Кеб в это время в лесу капканы проверял. Шутка ли – судьба.

Зиму как-то пережил. Спал, говорят соседи, плохо. Кричал во сне. Страшными словами бредил.

Сильно той весной все переполошились, когда сестру его потеряли. Потому что Трама, бондарь, рассказал, что видел троих беглых рабов в лесу. Вроде, недалеко. Кеб без слов раскопал меч и в одиночку ушел в лес. Хотели с ним пойти наши мужики, но как-то… побоялись. Кеба многие боялись. Не ругали, слова лишнего не сказали, но боялись.

Вернулся он под лай собак ночью. С сестрой. Та будто приросла к его плечу и все время поправляла изодранную юбку. Лицо у нее было белое, отрешенное. У Кеба рубаха вся в крови была. И юбка у сестры тоже… чтоб их рабов этих… в крови заляпана.

Меч снова закопал, в тот же день. Дождь шел, помню. Мать как-то успокоила дочку, залечила душевную рану, по-женски заболтала, зашептала, но тревога отражалась в старческих глазах, когда она смотрела на сына. Тень лежала на его лице. Черная тень без просвету.

Нет, Милку он не искал. Либо я не знаю чего.

И в мародеры не подался, хотя лично Палач приходил со своей Дюжиной. Накрыл стол, одарил мать Кеба всякими вещами. Предлагал разное. Сильный, помню, у него голос был. Как будто гром. Так же и ушел, не получив ответа. Один из наших молодых прибился к нему, ножи, говорит, метко бросает.

«Почему Мясник Кеб?» – однажды спросил я.

Он беззлобно глянул на меня. Лицо серое, как скала. Глаза как яма волчья… Я однажды такое лицо видел у Ловкача Орму, который Хлебный бунт устроил. Я тогда в столице по делам был и видел, как на эшафот повели. Он с таким как раз лицом был, когда понял, что умрет, и не спасет его никто. Крестьяне-то все по домам попрятались, а верных самых перебила армия-то.

«Свиней в армии резал ловко», – ответил Кеб.

Больше мы с ним и словом не перекинулись.

Добряк был Кеб. Ушел молча до начала лета. Ранним утром, до петухов. Без денег и меча. Босиком. В одной рубахе. Искали мы. Только потом лесник нашел тело. Матери не показали…

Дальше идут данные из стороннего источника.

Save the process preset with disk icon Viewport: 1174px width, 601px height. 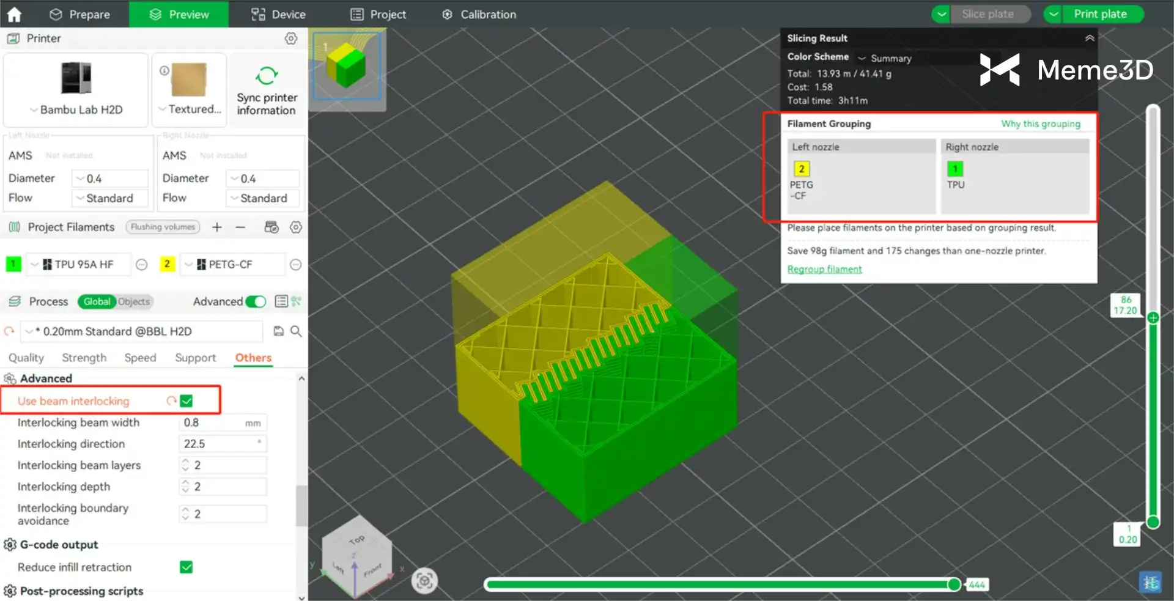[279, 331]
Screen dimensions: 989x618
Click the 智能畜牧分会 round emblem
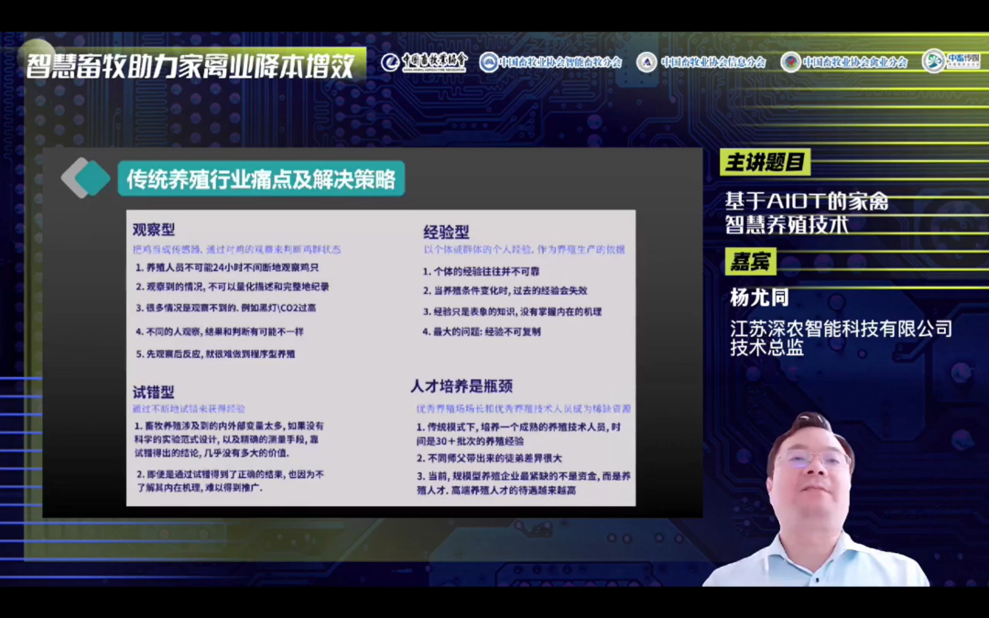[489, 62]
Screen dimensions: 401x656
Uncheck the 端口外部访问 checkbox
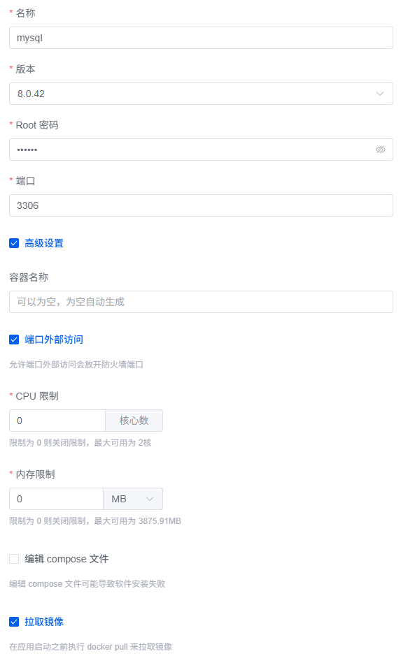coord(14,340)

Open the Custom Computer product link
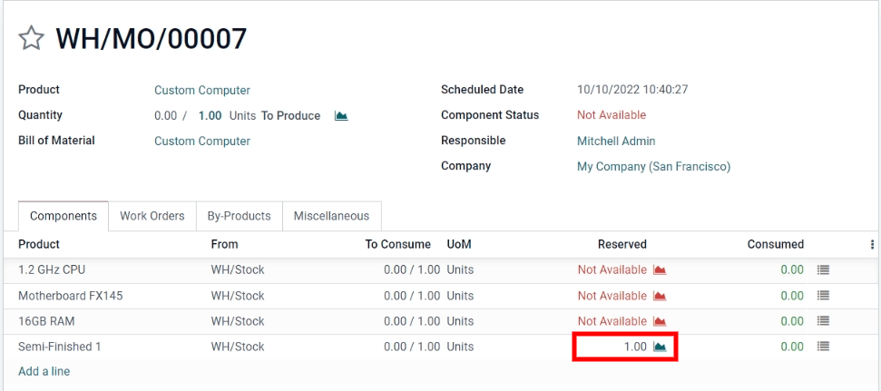[x=201, y=91]
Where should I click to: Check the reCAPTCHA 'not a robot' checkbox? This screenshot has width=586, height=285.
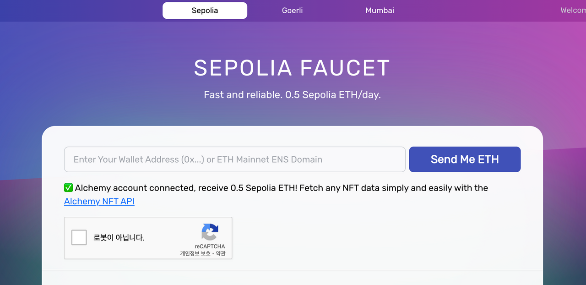[x=79, y=238]
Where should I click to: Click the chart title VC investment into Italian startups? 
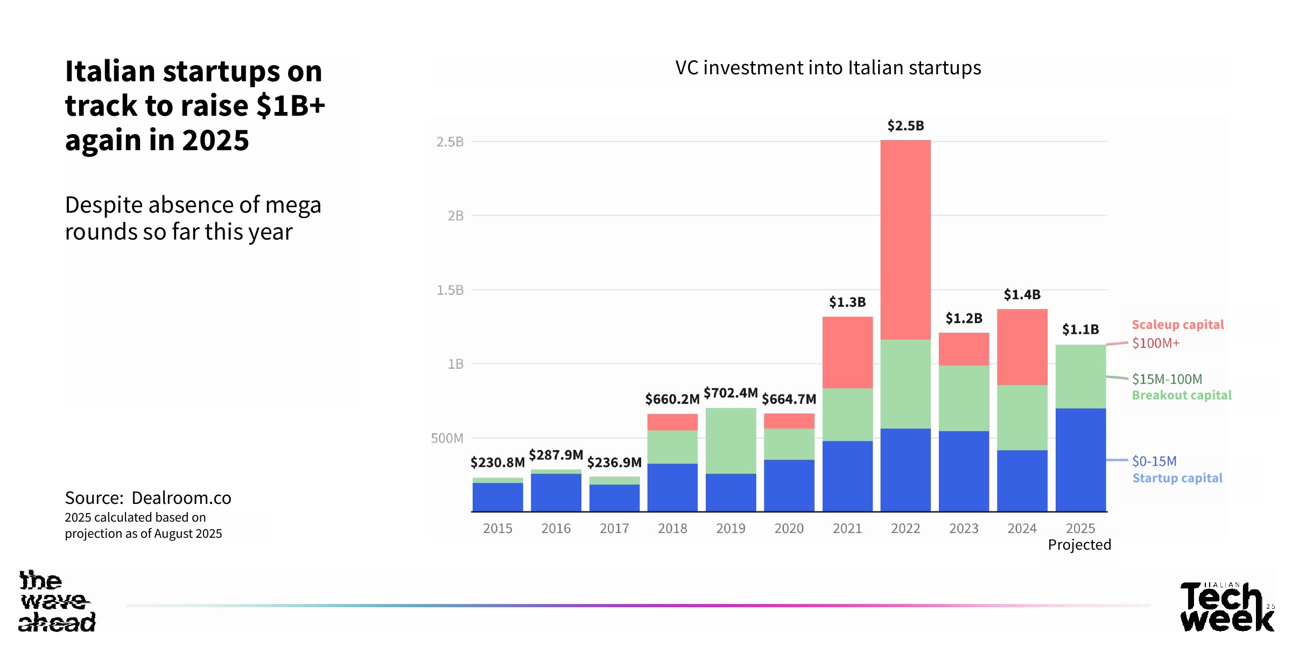[x=828, y=68]
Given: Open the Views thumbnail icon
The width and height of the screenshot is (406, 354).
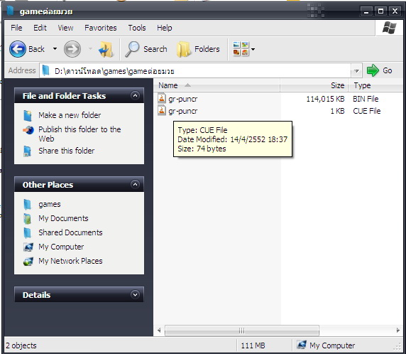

И знаешь, что я вдруг вспомнил, как он отзывался о людях незадолго до ухода в армию:

«Знаешь, старик Мол, в людях есть зло. Есть. В ком-то больше, в ком-то меньше. И есть в людях свет, иногда этот свет лучится у них из глаз, исходит из слов и дел. Как тот темный лес. Чем глубже в него входишь, тем темнее, сам знаешь. Но есть же проблески, есть места, где солнце пробивается сквозь листву и ветки и застывает в воздухе. Я думаю, что есть момент – можно увидеть даже в самом страшном человеке… свет. Нужно только постараться».

Мы сами по себе

Корабль приблизился к голубой планете.

– Начинаем, Уно. Соблюдаем все директивы. Режим незаметности на максимум по шкале Закр. Запуск протокола проверки аномалий, – произнесло меланхолично двуногое существо. – Активировать пульт управления.

Парящий над полом фиолетовый шар приоткрыл один желтоватый глаз, вытянул и опустил щупальце на гладкую черную поверхность перед собой.

– Мастер Закр-17-6, выявлена одна аномалия народа Закр на планете «Земля», – энергично ответил Уно. – Аномалия охватывает всю цивилизацию.

– Принял. – Закр-17-6 нахмурился, быстро подошел к единственному иллюминатору и коснулся его. – Фильтр аномалий. Вижу цифровую подпись… Довольно небрежно. Долгосрочная работа мастера Закр-16-99. Не одобряю пассивность коллеги. Запись в журнал: «Аномалия вызвала ряд сложностей, раса людей временно приспособилась, работа не завершена».

Уно сделал движение, все его многочисленные глаза открылись.

– Выполнено, мастер. Новая задача?

Закр-17-6 неотрывно смотрел на объект своего исследования – маленькую и относительно молодую планету с кислородом и белковой жизнью.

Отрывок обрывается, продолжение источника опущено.